Les Mémoires d’un veuf/Auteuil

Œuvres complètes - Tome IVVanier (Messein) (p. 209-211).

AUTEUIL


Non point l’Auteuil classique, l’Auteuil rimant avec chèvrefeuille. Non. Il est question de l’Auteuil moderne, de l’Auteuil moderniste. l’Auteuil classique, comme il vous revient tout de même, quoi qu’on en ait !

Essecusez.

Donc il s’agit du Viaduc. (Pourquoi tant de bonnes gens du cru disent-ils « l’Aqueduc » ? — Est-ce à cause de l’humidité toute humaine des colonnes ou de celle nature de la voûte ?) Il ne s’agit, dis-je, que du Viaduc et de ses entours, qui sont l’Auteuil qu’il nous faut.

Cet Auteuil ! malgré les abominables maisons de rapport qui s’élèvent là comme des oies dressant leur cou jusqu’à des étages tolérés, malgré les becs de gaz obscur, le macadam absolument dérisoire et gluant comme il n’est pas permis de l’être, en dépit de tout cela et d’autres inconvénients, il faut aimer ce bout si calme de la Ville.

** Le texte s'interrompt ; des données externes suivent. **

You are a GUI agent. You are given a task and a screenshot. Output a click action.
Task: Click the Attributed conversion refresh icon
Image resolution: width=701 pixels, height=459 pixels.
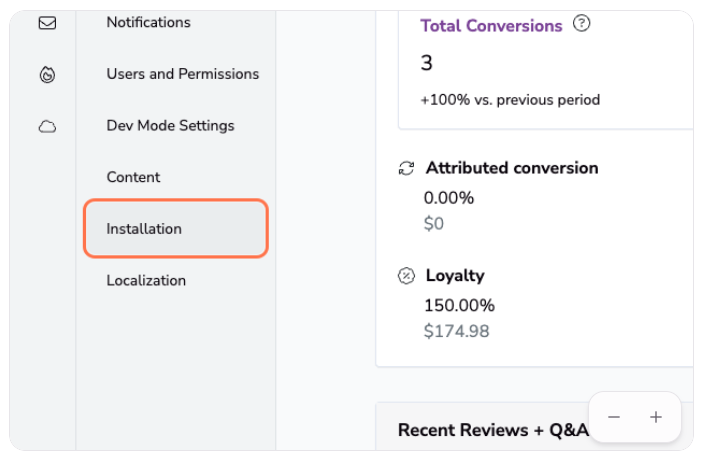[406, 168]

D’abord est-il assez beau, ce viaduc sans pair au monde probablement, qui tourne vertigineux et fuit sans fin sur le ciel nu, laissant voir un peu plus loin à travers la massive élégance de ses piliers l’adorable panorama de Sèvres et de Saint-Cloud !

Par exemple pas très irréprochable le monde qui circule là dedans et a l’air d’y vivre à demeure. Des jeunes gens équivoques, et des femmes pas du tout équivoques, elles. Cravates roses et bleues et ’traînes crottées, mascottes trop en arrière et gorges plus en avant qu’il ne le faudrait pour marquer bien, dès cigarettes sans nombre et des coups de poing comme s’il en pleuvait.

Police paternelle, j’allais dire fraternelle.

On entend du Point-du-Jour beugler les cafés-conterts gais et tristes, plutôt gais.

La place du débarcadère proprement dite. Un café d’officiers où l’on déjeune. Blanc et or. Un peu province. Ce qui s’y boit d’absinthe !

Le chemin de fer. Un escalier vertigineux dont les marches commencent à se creuser au milieu sous tant de pieds.

Amusante, l’arrivée des trains toutes les sept minutes ou tous les quarts d’heure selon le moment de la journée. Ça grince et ça crie quand ça s’arrête ? Les nouveaux freins, vous savez. On croirait toute une meute écrasée à loisir. Les voyageurs ont l’air d’être tirés d’en bas tant l’escalier est raide. Une course du haut et le long d’un clocher.

Onze heures. Une bande de potaches s’amène et se disperse ; les grands fument et les petits boxent. Des officiers attablés sur la terrasse font ksi, ksi.

Les plats à barbe du coiffeur d’à côté cliquettent par le vent sempiternel de cette année affreuse qui va donc mourir enfin !

Le tram pour Boulogne-Saint-Cloud sonne et corne. Bon voyage ! Saint-Sulpice s’ébranle. La Madeleine se vide et repart. « Pas de correspondance à l’impériale ? »

Ô Boileau, Racine, Molière, grandes ombres, est-il assez changé votre Auteuil, dites ?

Heureusement, si vous ressuscitiez et veniez flâner par ici, il y a encore des cabarets où vous piquer le nez et la Seine pour avoir envie de vous y jeter sans rien en faire.

Crampon, décidément, l’Auteuil classique.